### GIVEN TEXT

UDMessenger

Volume 14, Number 1, 2005


A step-by-step study of arthritis risk

Whether you’re walking across your living room, taking a leisurely stroll in the park or running a marathon, every step you take hammers your knee with some degree of force from your body weight. Over the course of a lifetime, this repeated stress almost inevitably leads to damage—often in the form of osteoarthritis, a degenerative joint disease that causes pain and stiffness.

“We expect to see denser bones and thinner cartilage as a person ages, and both those conditions are markers for osteoarthritis,” David Hudson says. “There’s no doubt that osteoarthritis is related to age. It’s a wear-and-tear condition.”

Hudson, CHS ’99M, ’04PhD, assistant professor of health, nutrition and exercise sciences, is using new tools to track the development of osteoarthritis. A physical therapist for 13 years before returning to UD to earn graduate degrees in biomechanics and movement science, Hudson says he hopes to find ways to detect early signs of the disease. By doing so, he says, it will be possible to devise better methods of preventing or delaying its progression or minimizing its effects.

Getting older and being overweight already have been identified as risk factors for osteoarthritis, but Hudson says he hopes his research can identify additional ones.

######
### MATERIAL PROVIDED

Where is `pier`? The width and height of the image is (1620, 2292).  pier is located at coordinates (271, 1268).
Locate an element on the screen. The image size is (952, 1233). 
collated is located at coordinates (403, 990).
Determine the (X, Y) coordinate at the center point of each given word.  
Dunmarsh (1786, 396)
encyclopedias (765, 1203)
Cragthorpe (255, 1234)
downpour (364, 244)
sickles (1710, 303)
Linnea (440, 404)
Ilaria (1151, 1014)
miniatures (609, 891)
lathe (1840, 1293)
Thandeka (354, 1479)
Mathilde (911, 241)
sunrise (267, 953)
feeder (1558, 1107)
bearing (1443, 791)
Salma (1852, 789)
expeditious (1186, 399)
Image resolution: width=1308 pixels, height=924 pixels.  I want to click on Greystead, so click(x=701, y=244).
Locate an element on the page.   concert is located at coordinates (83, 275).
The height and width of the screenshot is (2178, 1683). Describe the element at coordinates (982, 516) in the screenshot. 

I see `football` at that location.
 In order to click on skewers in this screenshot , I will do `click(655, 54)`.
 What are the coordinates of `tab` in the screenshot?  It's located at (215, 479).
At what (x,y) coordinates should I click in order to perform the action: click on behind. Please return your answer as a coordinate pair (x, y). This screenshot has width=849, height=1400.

######

**WHAT TO WORK ON**
#1 Transcribe the passage of the arthritis risk article that begins at the words "Hudson, CHS ’99M, ’04PhD, assistant" and ends after "minimizing its effects.".
#2 Translate this sentence from the arthritis risk article into Spanish: "There’s no doubt that osteoarthritis is related to age."

**TASK-BY-TASK ANSWERS**
#1
Hudson, CHS ’99M, ’04PhD, assistant professor of health, nutrition and exercise sciences, is using new tools to track the development of osteoarthritis. A physical therapist for 13 years before returning to UD to earn graduate degrees in biomechanics and movement science, Hudson says he hopes to find ways to detect early signs of the disease. By doing so, he says, it will be possible to devise better methods of preventing or delaying its progression or minimizing its effects.

#2 No cabe duda de que la osteoartritis está relacionada con la edad.